You could also decide that you or your group has insufficient knowledge of the application or systems that you are troubleshooting. Accordingly, you could choose to obtain further training or perform additional research before continuing to troubleshoot this problem. If fixing this problem is time-critical, you might need to escalate the problem to an appropriate higher level of support.
Fix and verify the problem resolution.
If you discover the problem cause while performing a hypothesis test, you must still decide how to fix the problem. Some problems might require a temporary fix or workaround, with a permanent fix that is applied after preparation or during a maintenance window. Similar to the earlier steps, every change in your fix plan must include a validation test that conclusively proves that the change is working.

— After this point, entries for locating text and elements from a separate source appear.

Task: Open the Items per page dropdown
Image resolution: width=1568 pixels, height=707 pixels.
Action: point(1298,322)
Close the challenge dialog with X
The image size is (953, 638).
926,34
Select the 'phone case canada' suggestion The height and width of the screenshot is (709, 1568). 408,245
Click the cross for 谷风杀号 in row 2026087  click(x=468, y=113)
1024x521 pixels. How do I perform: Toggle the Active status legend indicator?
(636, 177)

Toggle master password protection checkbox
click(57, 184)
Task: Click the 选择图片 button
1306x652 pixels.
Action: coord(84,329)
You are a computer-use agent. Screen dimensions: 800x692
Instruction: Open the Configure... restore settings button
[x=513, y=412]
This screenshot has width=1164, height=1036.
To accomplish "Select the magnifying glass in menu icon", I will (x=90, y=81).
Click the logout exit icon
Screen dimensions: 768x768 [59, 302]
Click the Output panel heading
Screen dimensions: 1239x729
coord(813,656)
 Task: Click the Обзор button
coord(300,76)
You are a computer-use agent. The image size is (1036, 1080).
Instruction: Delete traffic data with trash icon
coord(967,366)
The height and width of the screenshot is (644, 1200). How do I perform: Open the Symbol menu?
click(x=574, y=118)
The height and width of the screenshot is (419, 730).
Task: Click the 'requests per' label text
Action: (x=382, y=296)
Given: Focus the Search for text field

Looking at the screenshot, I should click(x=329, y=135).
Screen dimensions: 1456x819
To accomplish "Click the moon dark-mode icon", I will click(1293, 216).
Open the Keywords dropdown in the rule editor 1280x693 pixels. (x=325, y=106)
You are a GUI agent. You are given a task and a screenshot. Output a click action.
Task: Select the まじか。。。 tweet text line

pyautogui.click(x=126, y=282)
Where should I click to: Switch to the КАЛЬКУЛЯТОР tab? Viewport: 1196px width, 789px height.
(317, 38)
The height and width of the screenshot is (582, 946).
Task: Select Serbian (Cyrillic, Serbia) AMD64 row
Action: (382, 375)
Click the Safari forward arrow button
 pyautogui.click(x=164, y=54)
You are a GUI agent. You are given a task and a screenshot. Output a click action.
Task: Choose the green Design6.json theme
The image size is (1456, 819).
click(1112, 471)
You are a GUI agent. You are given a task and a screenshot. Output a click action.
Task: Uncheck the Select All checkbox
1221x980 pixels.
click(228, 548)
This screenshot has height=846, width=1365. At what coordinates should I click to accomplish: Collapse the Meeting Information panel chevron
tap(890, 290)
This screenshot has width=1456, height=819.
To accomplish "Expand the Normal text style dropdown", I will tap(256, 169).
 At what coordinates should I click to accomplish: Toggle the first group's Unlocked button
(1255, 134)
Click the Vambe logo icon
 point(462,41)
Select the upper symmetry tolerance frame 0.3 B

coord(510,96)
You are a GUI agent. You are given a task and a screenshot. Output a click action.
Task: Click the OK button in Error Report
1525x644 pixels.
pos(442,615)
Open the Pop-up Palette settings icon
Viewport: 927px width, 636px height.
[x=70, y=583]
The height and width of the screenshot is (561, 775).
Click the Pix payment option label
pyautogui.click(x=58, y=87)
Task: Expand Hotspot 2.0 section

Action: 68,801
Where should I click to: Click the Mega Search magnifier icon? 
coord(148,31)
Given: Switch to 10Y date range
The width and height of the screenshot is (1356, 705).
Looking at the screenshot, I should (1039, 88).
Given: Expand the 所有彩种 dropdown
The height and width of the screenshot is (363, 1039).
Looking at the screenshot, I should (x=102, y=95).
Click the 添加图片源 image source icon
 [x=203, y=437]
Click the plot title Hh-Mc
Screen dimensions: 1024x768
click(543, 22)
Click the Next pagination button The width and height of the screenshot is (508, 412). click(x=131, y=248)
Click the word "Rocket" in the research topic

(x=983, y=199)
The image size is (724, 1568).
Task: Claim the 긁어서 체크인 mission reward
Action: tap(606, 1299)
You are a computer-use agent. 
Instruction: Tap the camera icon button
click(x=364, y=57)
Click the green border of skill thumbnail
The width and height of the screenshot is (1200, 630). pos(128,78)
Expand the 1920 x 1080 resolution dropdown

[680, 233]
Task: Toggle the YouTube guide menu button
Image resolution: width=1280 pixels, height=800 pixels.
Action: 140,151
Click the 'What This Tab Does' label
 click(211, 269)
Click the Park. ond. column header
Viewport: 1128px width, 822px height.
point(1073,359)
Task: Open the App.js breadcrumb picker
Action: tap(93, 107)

Fixes that you apply should follow the same inviolate rule used during hypothesis testing, that only one change can be made at a time and that the change must be validated before continuing with the next change. Red Hat recommends use of a change management system for applying and tracking changes, such as the Red Hat Ansible Automation Platform. Change management systems provide records that can verify earlier changes, and methods for accurately reverting changes or tested configurations.
After the temporary or permanent fix is applied, test the scenario again against the original problem statement. If the inverse of the problem statement is conclusively true, then you have successfully completed troubleshooting of your problem scenario.